İmamoğlu: İBB'nin üst yönetimi kendini kente değil AK Parti'ye adamış
© REUTERS / Murad Sezer
TÜRKİYE
13:36 10.05.2019(Güncellendi 13:40 10.05.2019)URL'yi kısaltın
0 20
31 Mart yerel seçimlerinde İstanbul Büşükşehir Belediye Başkanı seçilen ancak YSK'nın iptal kararıyla mazbatası elinden alınan Ekrem İmamoğlu, İBB'de görev yaptığı kısa süreye ilişkin gözlemlerini anlattı: "Bürokrasi, özellikle üst yönetim partizanlaşmış. Üst yönetimde kendisini insanlığa, Türk insanına ve İstanbulluya adamış kitle değil AK Parti'ye ya da oradaki bazı insanlarla çıkar ilişkisine adamış insanlar var."

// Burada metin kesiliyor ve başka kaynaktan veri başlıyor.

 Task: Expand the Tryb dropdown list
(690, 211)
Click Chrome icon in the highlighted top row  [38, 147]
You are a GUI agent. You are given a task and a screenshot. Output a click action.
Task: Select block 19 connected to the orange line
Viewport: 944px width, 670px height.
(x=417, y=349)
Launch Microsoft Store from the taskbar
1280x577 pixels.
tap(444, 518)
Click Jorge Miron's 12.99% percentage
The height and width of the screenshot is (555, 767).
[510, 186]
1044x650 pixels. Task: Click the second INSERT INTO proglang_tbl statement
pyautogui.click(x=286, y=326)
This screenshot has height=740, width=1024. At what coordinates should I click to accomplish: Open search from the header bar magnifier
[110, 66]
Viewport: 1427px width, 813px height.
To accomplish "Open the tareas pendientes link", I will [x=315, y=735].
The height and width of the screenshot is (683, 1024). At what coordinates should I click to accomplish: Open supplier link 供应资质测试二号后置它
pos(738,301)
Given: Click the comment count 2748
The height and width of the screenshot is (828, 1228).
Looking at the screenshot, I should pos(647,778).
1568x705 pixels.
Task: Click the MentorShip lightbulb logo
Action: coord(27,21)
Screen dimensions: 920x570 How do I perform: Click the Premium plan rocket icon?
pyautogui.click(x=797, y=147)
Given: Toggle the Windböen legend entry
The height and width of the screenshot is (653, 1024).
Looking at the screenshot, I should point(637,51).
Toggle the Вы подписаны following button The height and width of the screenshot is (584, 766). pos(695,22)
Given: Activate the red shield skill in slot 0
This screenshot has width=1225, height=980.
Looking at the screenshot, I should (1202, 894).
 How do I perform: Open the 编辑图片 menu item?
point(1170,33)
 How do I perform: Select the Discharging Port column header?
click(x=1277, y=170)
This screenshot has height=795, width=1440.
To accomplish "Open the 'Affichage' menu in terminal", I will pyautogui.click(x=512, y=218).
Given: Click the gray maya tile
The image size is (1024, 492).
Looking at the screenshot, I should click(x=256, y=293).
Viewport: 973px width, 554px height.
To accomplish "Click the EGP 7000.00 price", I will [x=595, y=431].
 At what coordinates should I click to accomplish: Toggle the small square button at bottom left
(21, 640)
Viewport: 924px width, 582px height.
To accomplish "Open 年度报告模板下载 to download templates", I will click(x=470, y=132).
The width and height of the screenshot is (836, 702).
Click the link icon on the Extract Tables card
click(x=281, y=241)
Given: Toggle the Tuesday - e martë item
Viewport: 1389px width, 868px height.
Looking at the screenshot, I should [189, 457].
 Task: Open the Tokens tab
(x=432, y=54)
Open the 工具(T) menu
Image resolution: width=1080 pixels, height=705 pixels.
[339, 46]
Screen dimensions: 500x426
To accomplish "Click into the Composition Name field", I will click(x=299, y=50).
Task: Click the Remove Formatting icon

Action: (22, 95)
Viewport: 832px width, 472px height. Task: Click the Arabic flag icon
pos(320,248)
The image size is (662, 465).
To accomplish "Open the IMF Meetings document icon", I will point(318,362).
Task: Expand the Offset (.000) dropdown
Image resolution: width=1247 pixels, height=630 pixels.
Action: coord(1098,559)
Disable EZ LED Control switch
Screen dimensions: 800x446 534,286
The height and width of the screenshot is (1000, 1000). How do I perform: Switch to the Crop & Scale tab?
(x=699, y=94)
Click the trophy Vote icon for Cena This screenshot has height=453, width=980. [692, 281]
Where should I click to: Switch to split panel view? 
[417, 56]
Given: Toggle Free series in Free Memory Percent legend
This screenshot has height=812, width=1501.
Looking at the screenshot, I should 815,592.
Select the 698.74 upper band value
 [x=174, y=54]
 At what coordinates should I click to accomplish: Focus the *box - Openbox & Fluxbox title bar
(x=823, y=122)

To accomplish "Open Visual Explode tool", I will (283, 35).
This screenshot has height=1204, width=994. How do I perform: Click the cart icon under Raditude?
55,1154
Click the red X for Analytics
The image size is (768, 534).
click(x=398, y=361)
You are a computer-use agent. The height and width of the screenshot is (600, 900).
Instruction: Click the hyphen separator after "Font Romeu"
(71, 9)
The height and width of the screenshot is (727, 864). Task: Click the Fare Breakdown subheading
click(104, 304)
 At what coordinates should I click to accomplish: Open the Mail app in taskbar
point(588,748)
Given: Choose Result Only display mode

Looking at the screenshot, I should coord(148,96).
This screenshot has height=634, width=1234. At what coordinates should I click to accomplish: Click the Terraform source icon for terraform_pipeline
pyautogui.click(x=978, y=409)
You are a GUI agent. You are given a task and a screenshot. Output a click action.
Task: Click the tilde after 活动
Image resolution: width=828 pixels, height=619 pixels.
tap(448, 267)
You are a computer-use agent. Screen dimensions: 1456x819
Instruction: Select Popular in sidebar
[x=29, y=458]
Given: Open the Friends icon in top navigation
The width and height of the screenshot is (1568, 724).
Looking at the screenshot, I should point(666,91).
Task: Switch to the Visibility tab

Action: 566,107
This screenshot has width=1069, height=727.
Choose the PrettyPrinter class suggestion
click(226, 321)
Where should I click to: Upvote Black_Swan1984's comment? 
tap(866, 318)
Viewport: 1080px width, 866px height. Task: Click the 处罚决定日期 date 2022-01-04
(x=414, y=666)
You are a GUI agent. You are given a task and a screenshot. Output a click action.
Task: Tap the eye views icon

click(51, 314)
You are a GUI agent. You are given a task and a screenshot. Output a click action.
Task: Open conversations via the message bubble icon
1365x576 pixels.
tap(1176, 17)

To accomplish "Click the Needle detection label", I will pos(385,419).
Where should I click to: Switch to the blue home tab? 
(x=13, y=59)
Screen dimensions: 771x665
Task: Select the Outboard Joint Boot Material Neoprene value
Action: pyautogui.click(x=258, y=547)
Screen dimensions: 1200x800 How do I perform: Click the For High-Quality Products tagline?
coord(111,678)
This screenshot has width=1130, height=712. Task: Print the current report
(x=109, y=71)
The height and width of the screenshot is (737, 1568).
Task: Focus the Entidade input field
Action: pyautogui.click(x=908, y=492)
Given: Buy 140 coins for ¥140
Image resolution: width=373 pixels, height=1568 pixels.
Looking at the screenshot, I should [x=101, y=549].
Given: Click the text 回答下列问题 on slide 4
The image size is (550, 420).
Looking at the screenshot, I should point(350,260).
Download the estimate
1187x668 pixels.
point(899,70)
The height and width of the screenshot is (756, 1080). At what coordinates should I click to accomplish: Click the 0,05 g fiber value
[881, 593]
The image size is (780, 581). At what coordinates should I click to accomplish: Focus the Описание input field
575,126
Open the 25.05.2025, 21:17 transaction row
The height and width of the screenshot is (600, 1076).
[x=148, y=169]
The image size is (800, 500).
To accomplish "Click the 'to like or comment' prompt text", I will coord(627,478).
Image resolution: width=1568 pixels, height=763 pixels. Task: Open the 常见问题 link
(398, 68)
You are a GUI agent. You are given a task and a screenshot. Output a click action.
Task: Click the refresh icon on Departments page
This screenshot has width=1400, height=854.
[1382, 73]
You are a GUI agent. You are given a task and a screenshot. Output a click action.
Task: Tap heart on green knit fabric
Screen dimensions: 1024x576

CHP'li Ekrem İmamoğlu, 31 Mart'ta yapılan yerel seçimlerde İstanbul Büyükşehir Belediye Başkanı seçildi ama YSK, 'sandık kurullarının kanuna uygun oluşturulmadığı' gerekçesiyle seçimi iptal etti.
© AFP 2019 / BÜLENT KILIÇ
'YSK hakkımızı yedi ama hesaplaşma vakti değil' diyen İmamoğlu: Taşkınlık yok, ayrıştırmak yok, her şey çok güzel olacak
İstanbul halkı 23 Haziran'da sadece büyükşehir belediye başkanını seçmek üzere yeniden sandığa gidecek.
Birgün'den
Berkant Gültekin'e konuşan İmamoğlu, YSK'nın iptal kararını, kısa süren başkanlık sürecini ve yeniden başlayan seçim maratonunu değerlendirdi.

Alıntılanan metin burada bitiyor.